Moore Family to Portugal

Moore Family to Portugal

‌We have had new ladies added to the church so today we started a new ladies’ Bible study, hosted by Michella with the blue couch (if you recall that story) 😁

Sunday we had a back to school service in which we prayed over the teachers and students in our congregation who will be starting homeschooling, private schooling, and public schooling. Each person took home the name of a student or teacher to pray for throughout the year.

It is the eve of the first day of school. Lunches are packed, outfits are picked, backpacks are loaded, and teachers are still awaiting visas 😓

Thank you for your prayers.

assess, adapt, overcome

This is a phrase I heard a supporting pastor’s wife say quietly to her teenage daughter in the midst of a teenage panic session that had been brought on by whatever unexpected and unwelcome news she had relayed in her mother’s ear. I immediately recognized the value of this advice and its applicability to so many life situations well beyond the teen years. Unbeknownst to this godly pastor’s wife and mother, I have rehearsed these words many times to myself and to others. Assess, adapt, and overcome is exactly what we have had to do for the past 2 1⁄2 years during COVID, including its effect on our summer camps. In Portugal, the battle for young people’s hearts and minds is intense. Our summer camps play a very important role in distancing kids from the continual narrative of the world just long enough for them to be able to hear the voice of the Lord in their lives. Many churches’ youth and youth ministries have suffered greatly from the COVID lockdowns and the lack of gatherings for an age bracket that craves so much social engagement. Though we expected it to re-open this summer, the venue we have used in the past remains closed, so we looked for other options.

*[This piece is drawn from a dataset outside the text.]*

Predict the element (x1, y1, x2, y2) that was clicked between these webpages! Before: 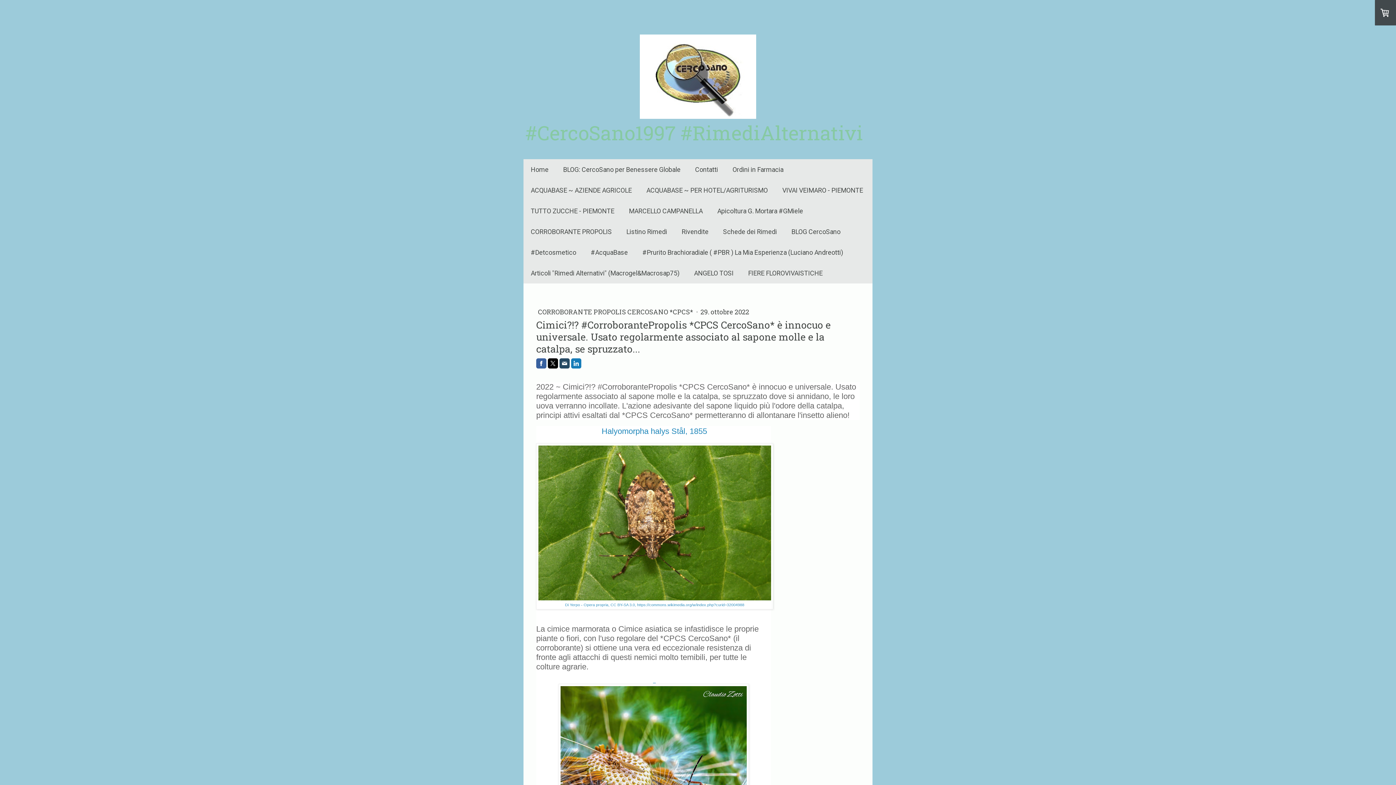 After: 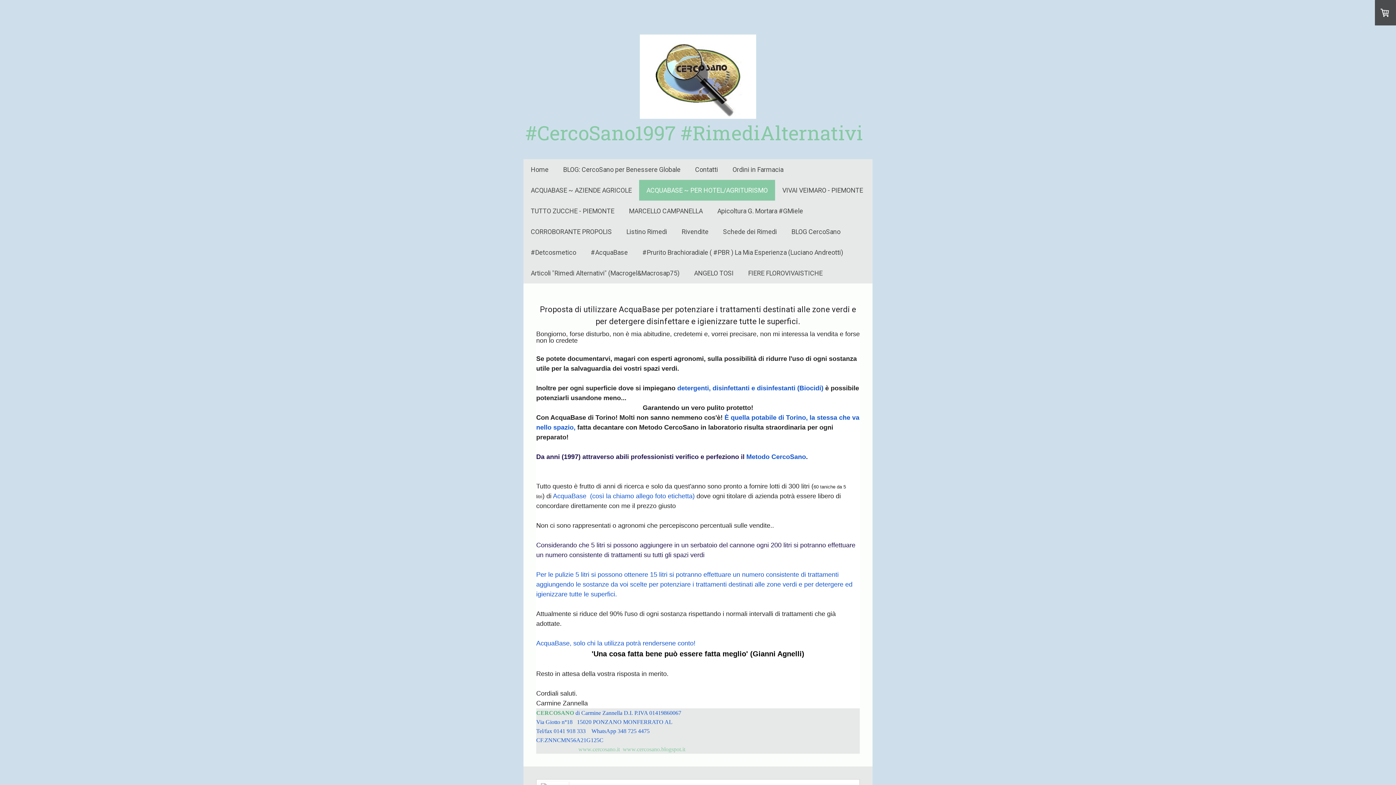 Action: bbox: (639, 180, 775, 200) label: ACQUABASE ~ PER HOTEL/AGRITURISMO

Because the best available option could only house about 30 kids at a time, we had to further divide the kids by age, and do multiple weeks of camp. Every slot was filled for every camp, and from our perspective, everything went very well.

what has God done?

Last week, we accepted the invitation to participate in a prayer meeting. Several missionary families were in attendance at a city park. The missionary leading the meeting drew our attention to words from Psalm 66, which speaks of God’s awesome works and invites the reader to “come and see the works of God.” He asked each family to reflect on what the Lord has already done. Beau recounted to the group that the last time we were at that very park, he had answered a phone call from a lady who had been attending our church for a few months with her husband. On that phone call, she told him everything that was wrong with our church and wrong with him. She had assured us, as soon as she was done saying her piece, we would never hear from her again, and promptly unfriended us on social media and made a grand exit from the church WhatsApp group. Beau responded with kindness and regret over her frustrations, but we were discouraged at the outcome, nevertheless. We had invested a lot of time and prayer into this couple, which we now felt had come to nothing. Fast forward a year. Ana has come to know Christ. She broke her silence with us after a few months and humbly returned for help. She graciously accepted the Biblical truths that had gravely offended her in the beginning. She was baptized July 24. There is now a sweet bond between us, where there was once offense and anger. Oh what a difference the gospel makes! Sometimes it is readily embraced and other times it must be coupled with steadfastness, long-suffering and patience. But, “He who has begun a good work in you will complete it until the day of Jesus Christ;” (Philippians 1:6) What has God done? This. This is what He has done and is doing in the lives of individuals, one by one.